REQUIRED TASKS -
1. Answer these from the text on medical-device prices:
(a) Which consulting firm puts excess U.S. spending on the top five medical devices at $26 billion a year?
(b) What operating profit did the device division of Johnson & Johnson have in 2012?
(c) Which senator sponsored legislation to post price information online, and for what kind of devices?
2. Does each statement agree with the text on medical-device prices? Answer yes or no, quoting the words that decide it.
(a) Physicians who choose devices generally know what those devices cost.
(b) The Government Accountability Office found that U.S. prices for cardiac implantable medical devices vary by several thousand dollars.
(c) Johnson & Johnson estimated that the device tax would cost it more than $1 billion.
3. Pick up the text on medical-device prices after its last sentence and continue it.
━━━ TEXT PROVIDED
Even worse, manufacturers often maintain personal relationships (sometimes involving financial payments like consulting fees) with physicians who choose the medical devices that their hospitals purchase, creating a conflict of interest. Physicians often don’t even know the costs of the devices, and individual physicians often choose devices on their own, which weakens a hospital’s ability to bargain for volume discounts.

Such anticompetitive practices help generate a wide variation in the prices of medical devices — and contribute to higher prices in general. For example, the Government Accountability Office found that prices for cardiac implantable medical devices in the United States vary by several thousand dollars. And even the lowest-priced devices in the United States are expensive compared with those in other developed countries. According to the consulting firm McKinsey & Company, the United States spends about 50 percent more than expected on the top five medical devices, compared with Europe and Japan. McKinsey calculates that this amounts to $26 billion in excessive spending each year. Medicare, private health insurers and patients end up paying these inflated prices.

Excessive prices fuel enormous profits — profits that dwarf both the medical-device tax and the industry’s investments in research and development. Consider the device division of Johnson & Johnson, which in 2012 had an operating profit of $7.2 billion. By the company’s own estimate, the device tax would amount to at most $300 million, and its investment in research and development amounts to only $1.7 billion.

There are several ways policy makers could lower device costs. The first step would be to end the anticompetitive practices that prevent hospitals from getting the best deals. Senator Charles E. Grassley, Republican of Iowa, has sponsored legislation that would foster transparency by posting online price information for implantable medical devices.

In addition, instead of simply paying hospitals based in part on what they have spent on devices, Medicare should force manufacturers to compete for business based on a product’s price and quality.
━━━━━━
━━━ SUPPLIED DATA
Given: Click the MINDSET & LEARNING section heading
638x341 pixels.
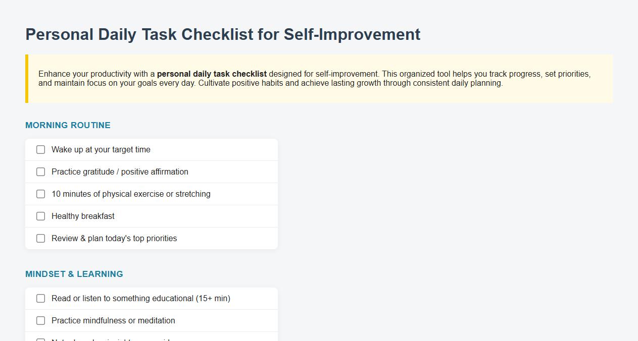Looking at the screenshot, I should click(x=74, y=274).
━━━━━━
ANSWERS TO THE TASKS -
1.
(a) McKinsey & Company
(b) $7.2 billion
(c) Senator Charles E. Grassley, Republican of Iowa, for implantable medical devices

2.
(a) No: "Physicians often don’t even know the costs of the devices"
(b) Yes: "the Government Accountability Office found that prices for cardiac implantable medical devices in the United States vary by several thousand dollars"
(c) No: "By the company’s own estimate, the device tax would amount to at most $300 million"

3.
Medicare should also pay hospitals a single lump sum for all of the associated costs of a given procedure (like a hip replacement). This approach, known as “bundling” the costs, would create incentives for hospitals to lower device costs. Savings should be shared with the physicians, so that their incentives are aligned with the hospital’s.

Bundling has been used successfully in pilot programs. Under Medicare’s Acute Care Episode Program — which bundled payments for cardiac and orthopedic procedures — physicians worked together to choose high-quality, cost-effective devices. Baptist Health System in Texas, which participated in the program, used clinical evidence to choose devices and negotiated lower prices for both Medicare and non-Medicare patients.

States could adopt similar payment reforms for private insurance and their Medicaid programs. In Arkansas, the Medicaid program and private payers — including Walmart — have collaborated to adopt bundled payments for several procedures, including hip and knee replacements.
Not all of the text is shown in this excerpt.